Open laylaeb opened 5 years ago

laylaeb commented 5 years ago

Hi,

I would have a question regarding the use of tax_glom and rarefy_even_depth in phyloseq. For my study, after having merged the tree, the metadata, the OTU table and taxonomy, I first used tax_glom then rarefy_even_depth. Following this I computed alpha and beta diversity metrics. Somebody told me that it is actually incorrect to use tax_glom before rarefying my data. Also that the use of tax_glom is tricky and should not be used to compute diversity measures since we underestimate our diversity. Its a conservative approach and I agree that richness decreases a bunch using taxglom but our point in using taxglom to measure diversity, was to measure it a the level of the species, or genus or whatever taxonomic level we used; not at the level of the OTUs!

What would be the best to do?

a) tax_glom and then rarefy? b) rarefy and then tax_glom? I think we have similar results if we compute tax_glom either before or after rarefying.

c) using tax_glom only in certain cases such as when computing relative abundances or differential abundances (no rarefaction in those cases)?
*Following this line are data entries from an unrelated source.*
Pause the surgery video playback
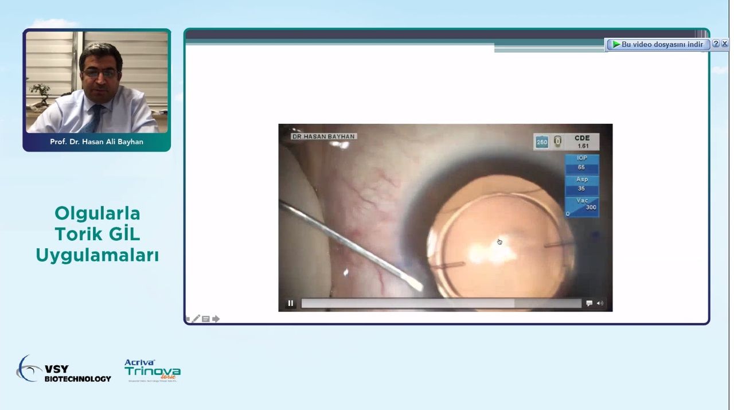This screenshot has width=734, height=410. pyautogui.click(x=291, y=303)
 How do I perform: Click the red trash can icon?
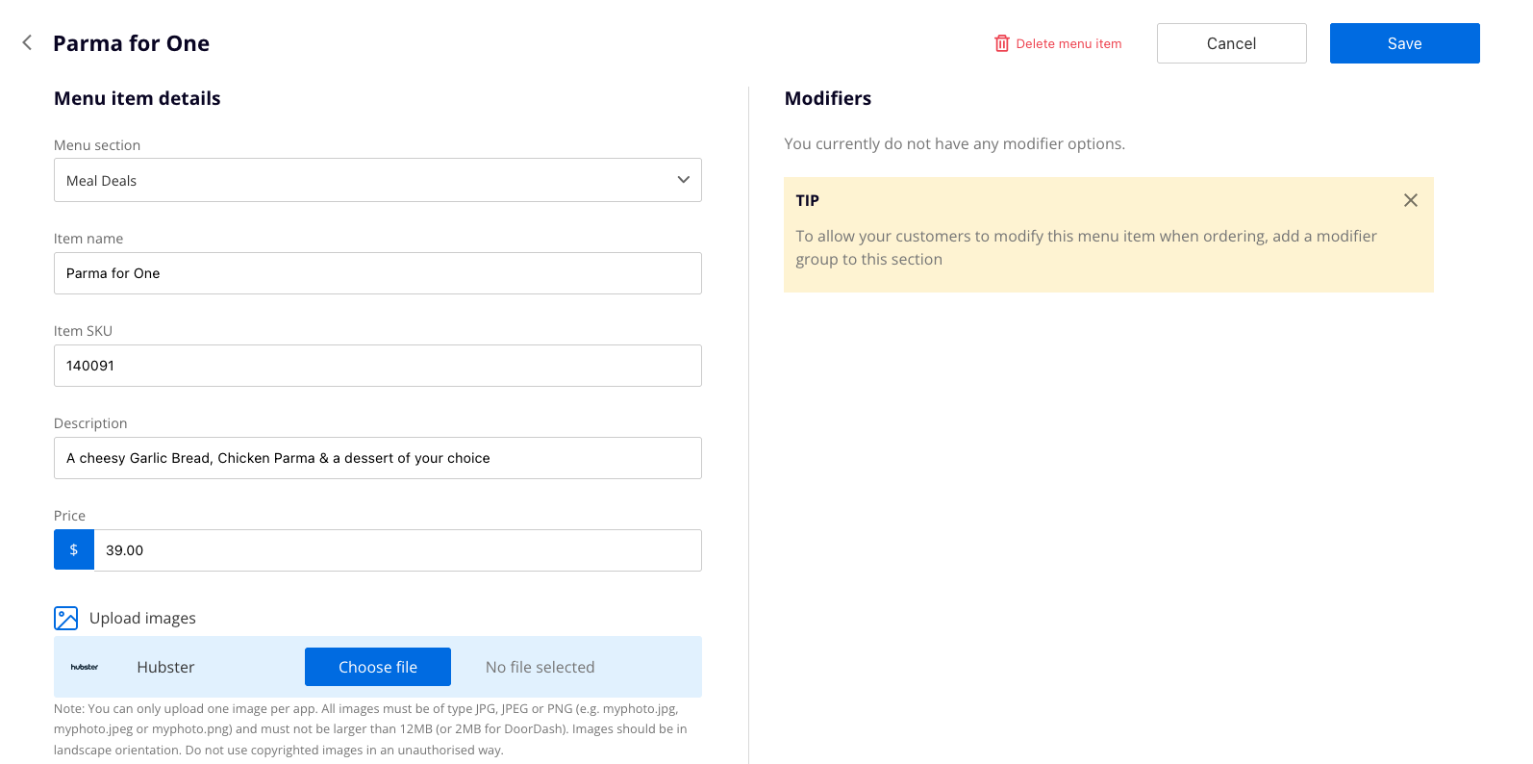pos(1001,43)
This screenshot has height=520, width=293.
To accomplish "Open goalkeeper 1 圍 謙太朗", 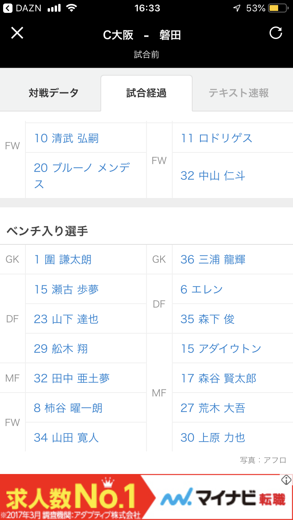I will (x=63, y=260).
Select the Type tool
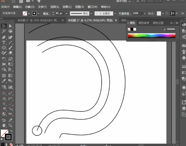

Thank you very much for your help!

mikemc commented 5 years ago

(I think) Whether it matters if you use tax_glom before or after rarefy_even_depth depends on how you analyzed your sequence data and assigned taxonomy, and what tax_glom options you use (specifically, the NArm option). If you did closed-reference OTU mapping, for example, then all of your OTUs should have taxonomy to genus level, and tax_glom to genus will not be getting rid of reads. But if you used DADA2, and assigned taxonomy to ASVs, then many ASVs might not have a genus, and tax_glom to genus will get rid of the reads of many ASVs unless you set NArm=FALSE.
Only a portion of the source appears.